Collected data:
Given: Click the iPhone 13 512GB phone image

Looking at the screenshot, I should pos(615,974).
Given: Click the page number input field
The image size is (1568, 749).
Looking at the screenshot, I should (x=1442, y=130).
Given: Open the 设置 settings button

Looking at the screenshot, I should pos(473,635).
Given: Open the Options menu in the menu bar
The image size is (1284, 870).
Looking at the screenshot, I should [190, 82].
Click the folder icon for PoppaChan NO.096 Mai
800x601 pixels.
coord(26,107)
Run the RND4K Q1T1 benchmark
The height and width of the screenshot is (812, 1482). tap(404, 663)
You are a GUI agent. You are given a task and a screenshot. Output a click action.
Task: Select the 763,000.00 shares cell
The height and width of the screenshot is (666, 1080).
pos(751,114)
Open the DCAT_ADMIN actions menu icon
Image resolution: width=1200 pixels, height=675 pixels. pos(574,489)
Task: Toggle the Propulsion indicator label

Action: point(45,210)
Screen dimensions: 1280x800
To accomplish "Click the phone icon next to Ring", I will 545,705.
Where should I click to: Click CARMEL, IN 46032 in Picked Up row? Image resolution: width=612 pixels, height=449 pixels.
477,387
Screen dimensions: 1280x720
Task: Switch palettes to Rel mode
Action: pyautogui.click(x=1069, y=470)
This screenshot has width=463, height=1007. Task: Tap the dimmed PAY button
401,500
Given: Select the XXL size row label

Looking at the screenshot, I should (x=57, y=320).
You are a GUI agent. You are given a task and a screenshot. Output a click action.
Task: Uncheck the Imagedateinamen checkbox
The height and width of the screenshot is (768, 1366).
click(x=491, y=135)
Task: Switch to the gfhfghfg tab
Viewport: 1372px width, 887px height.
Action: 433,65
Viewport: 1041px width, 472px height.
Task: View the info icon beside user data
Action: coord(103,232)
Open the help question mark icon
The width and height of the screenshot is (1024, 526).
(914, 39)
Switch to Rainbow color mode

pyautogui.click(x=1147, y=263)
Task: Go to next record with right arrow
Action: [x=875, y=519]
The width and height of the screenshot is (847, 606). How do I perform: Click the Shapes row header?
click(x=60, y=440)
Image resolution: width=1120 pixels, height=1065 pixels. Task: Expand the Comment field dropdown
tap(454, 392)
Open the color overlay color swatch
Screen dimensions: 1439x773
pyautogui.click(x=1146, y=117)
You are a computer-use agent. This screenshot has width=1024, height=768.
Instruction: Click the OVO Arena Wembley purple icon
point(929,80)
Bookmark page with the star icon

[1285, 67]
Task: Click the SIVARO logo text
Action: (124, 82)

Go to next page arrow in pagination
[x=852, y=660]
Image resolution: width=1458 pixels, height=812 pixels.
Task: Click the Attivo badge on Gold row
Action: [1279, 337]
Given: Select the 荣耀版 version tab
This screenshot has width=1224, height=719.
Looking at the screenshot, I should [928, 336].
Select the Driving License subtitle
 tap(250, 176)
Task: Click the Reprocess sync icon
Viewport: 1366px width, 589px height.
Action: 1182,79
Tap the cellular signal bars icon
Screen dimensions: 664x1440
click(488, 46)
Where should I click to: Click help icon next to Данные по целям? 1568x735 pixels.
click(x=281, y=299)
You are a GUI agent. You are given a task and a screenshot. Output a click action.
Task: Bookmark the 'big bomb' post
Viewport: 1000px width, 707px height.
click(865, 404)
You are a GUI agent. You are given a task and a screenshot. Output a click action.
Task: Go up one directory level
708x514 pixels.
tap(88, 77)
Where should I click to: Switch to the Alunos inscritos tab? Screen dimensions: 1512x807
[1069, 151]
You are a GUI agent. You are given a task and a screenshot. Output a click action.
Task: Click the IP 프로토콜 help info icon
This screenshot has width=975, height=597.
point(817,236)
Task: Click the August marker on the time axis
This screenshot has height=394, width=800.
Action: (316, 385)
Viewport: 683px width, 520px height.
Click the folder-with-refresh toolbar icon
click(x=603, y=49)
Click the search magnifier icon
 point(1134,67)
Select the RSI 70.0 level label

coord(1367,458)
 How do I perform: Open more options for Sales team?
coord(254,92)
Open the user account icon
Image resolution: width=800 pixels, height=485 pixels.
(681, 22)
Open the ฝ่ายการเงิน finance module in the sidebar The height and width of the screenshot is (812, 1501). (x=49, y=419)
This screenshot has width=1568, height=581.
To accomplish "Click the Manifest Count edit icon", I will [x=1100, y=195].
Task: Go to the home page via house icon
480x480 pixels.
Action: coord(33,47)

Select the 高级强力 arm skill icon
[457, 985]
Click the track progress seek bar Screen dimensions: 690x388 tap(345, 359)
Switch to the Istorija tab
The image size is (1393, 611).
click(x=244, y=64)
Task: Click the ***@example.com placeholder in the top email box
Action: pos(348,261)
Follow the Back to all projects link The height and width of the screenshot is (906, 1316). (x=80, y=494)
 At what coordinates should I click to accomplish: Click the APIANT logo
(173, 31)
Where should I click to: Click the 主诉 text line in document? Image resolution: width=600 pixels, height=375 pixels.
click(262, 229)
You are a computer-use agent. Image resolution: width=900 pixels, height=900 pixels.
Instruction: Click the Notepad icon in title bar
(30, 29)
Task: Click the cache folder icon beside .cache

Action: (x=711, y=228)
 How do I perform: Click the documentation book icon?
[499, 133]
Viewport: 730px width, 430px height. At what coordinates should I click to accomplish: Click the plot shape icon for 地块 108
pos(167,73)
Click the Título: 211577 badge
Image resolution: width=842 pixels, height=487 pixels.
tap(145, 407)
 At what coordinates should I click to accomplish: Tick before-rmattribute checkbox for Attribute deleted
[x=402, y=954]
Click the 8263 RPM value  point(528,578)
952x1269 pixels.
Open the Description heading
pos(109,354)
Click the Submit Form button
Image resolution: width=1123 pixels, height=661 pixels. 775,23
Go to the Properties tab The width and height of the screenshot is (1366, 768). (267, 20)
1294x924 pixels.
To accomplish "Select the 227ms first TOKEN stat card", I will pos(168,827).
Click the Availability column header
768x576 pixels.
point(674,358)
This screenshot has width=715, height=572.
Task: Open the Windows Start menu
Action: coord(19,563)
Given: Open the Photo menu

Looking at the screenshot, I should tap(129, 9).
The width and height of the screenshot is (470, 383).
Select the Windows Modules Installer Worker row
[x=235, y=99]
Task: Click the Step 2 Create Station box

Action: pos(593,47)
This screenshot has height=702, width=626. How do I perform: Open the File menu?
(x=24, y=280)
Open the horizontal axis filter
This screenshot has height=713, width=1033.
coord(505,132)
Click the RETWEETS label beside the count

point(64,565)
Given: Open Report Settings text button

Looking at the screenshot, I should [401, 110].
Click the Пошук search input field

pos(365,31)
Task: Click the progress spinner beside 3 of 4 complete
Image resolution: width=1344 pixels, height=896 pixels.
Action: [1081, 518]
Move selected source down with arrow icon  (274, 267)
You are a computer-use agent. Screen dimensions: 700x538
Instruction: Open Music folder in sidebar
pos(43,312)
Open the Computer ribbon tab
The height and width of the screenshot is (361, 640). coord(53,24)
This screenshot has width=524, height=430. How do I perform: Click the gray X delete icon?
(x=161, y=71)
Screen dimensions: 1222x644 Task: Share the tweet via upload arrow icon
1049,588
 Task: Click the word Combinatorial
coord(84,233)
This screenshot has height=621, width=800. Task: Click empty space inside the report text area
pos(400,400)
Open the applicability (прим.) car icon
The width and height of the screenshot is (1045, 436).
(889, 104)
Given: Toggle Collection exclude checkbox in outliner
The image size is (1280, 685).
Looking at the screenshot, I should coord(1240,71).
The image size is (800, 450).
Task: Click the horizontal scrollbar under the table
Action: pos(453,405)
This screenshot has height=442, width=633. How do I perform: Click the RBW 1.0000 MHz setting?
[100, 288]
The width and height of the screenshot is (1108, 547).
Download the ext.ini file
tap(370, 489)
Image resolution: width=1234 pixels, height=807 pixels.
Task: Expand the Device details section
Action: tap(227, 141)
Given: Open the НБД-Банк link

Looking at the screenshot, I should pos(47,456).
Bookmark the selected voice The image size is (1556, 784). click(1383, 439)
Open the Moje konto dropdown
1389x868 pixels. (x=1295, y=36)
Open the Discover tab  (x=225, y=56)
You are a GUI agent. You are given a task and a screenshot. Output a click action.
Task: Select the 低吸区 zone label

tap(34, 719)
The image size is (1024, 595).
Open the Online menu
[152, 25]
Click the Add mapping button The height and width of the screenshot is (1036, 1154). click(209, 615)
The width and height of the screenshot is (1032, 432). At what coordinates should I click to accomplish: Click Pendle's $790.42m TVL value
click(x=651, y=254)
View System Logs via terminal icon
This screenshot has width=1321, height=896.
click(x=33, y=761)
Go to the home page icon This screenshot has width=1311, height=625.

## TASK TO CARRY OUT:
The expected answer is a copy of each line above containing "selected".

## SOLUTION FOR THIS TASK:
Move selected source down with arrow icon  (274, 267)
Bookmark the selected voice The image size is (1556, 784). click(1383, 439)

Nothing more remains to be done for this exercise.